Your goal - All lines from the one containing "Open the Catégorisation submenu chevron" to the end of the listing below should be output exactly; omit the pictures.

○ ○ ○ ○

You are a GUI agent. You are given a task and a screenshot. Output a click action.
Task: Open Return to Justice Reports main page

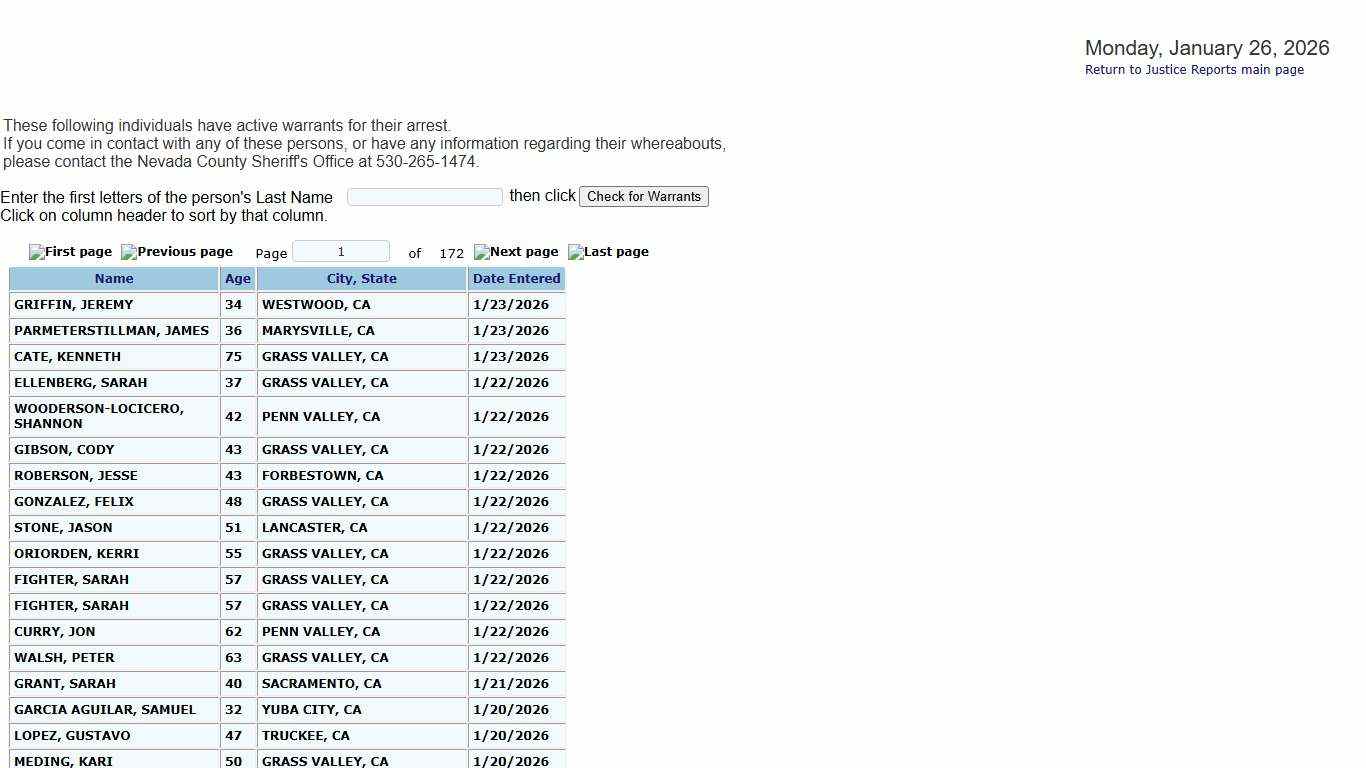click(1194, 70)

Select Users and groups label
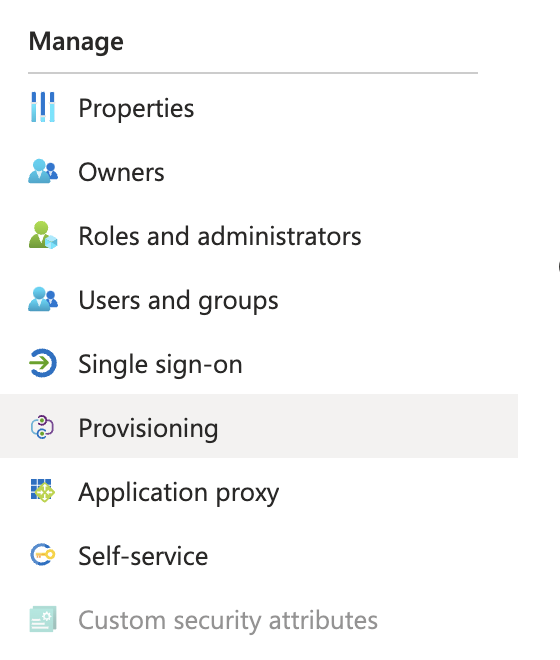[179, 301]
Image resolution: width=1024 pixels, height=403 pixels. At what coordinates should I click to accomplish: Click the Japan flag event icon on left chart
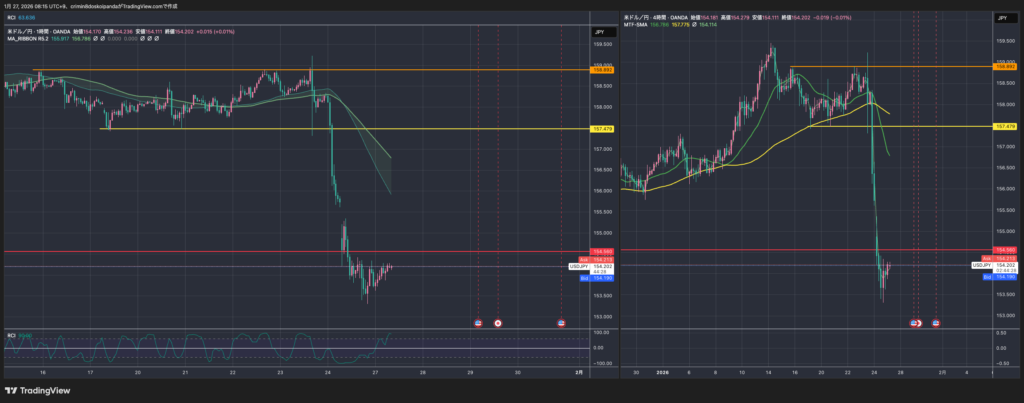498,323

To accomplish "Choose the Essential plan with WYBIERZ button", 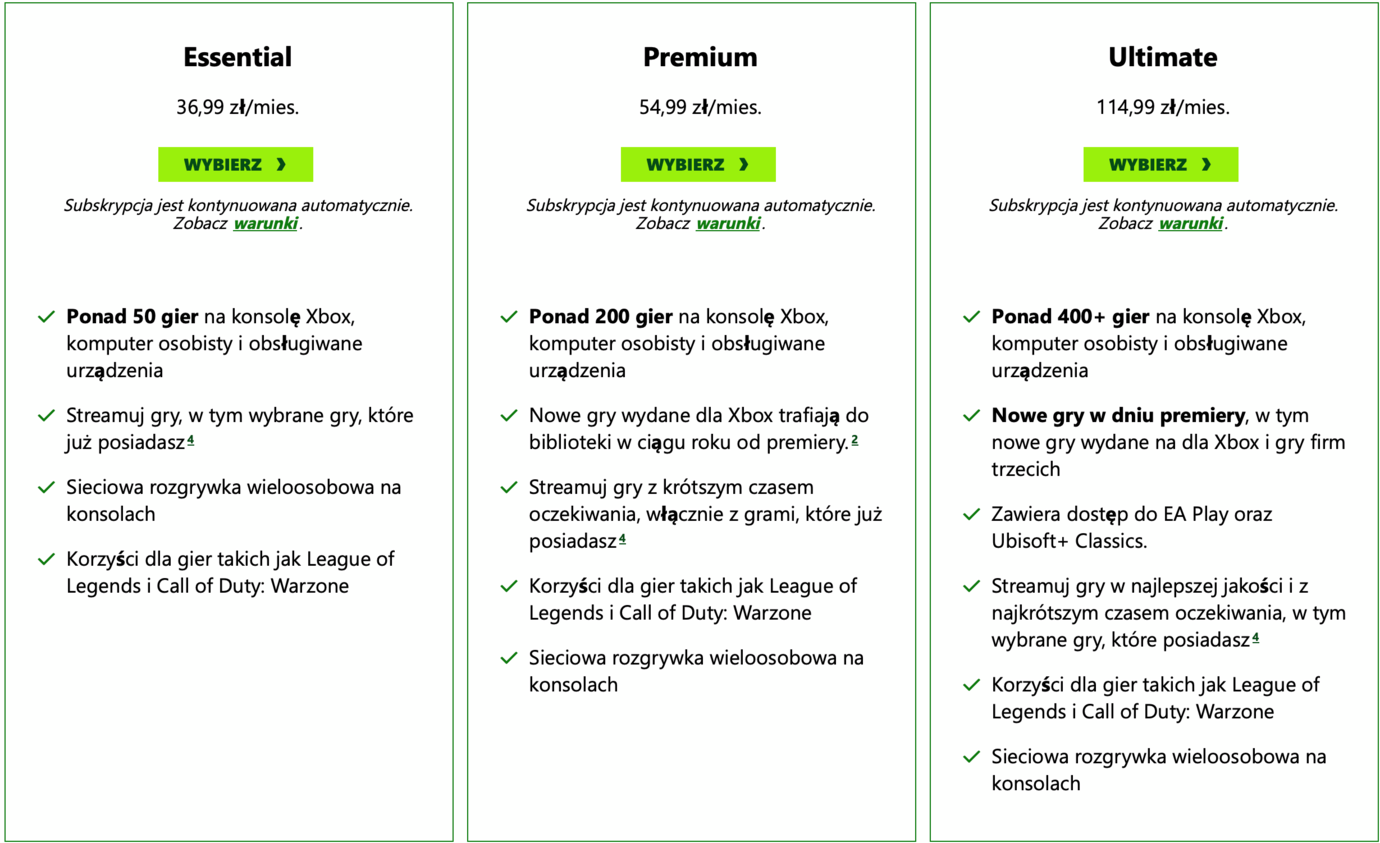I will point(235,165).
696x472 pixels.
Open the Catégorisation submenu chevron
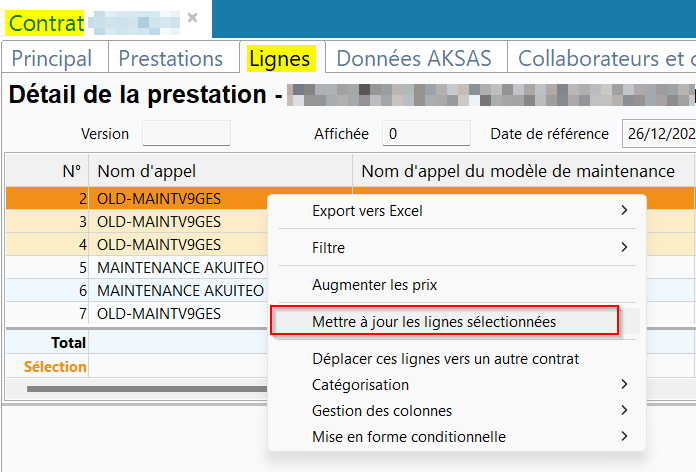click(x=625, y=385)
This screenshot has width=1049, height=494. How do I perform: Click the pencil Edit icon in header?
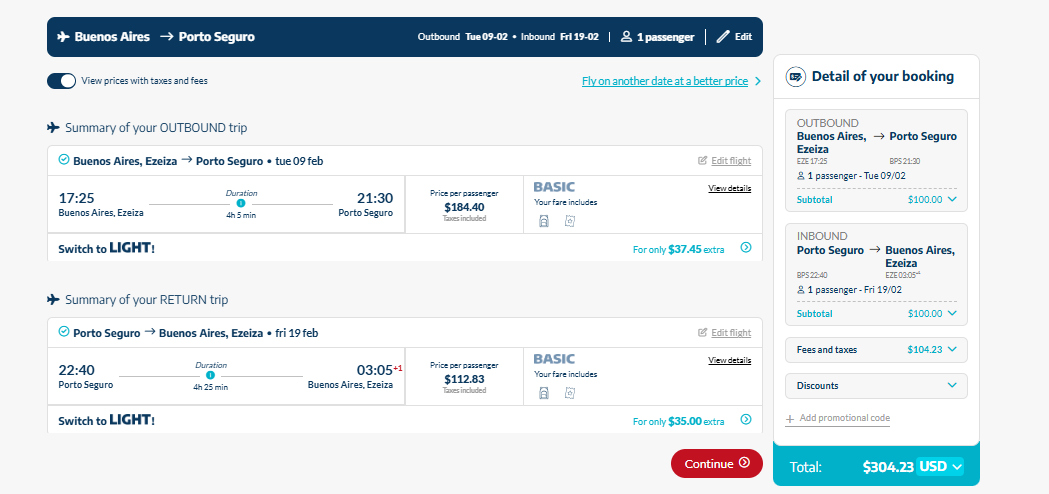pos(723,37)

○ ○ ○ ○

Output of the task -
Open the Catégorisation submenu chevron
click(x=625, y=385)
This screenshot has width=1049, height=494. How do I perform: Click the pencil Edit icon in header?
pos(723,37)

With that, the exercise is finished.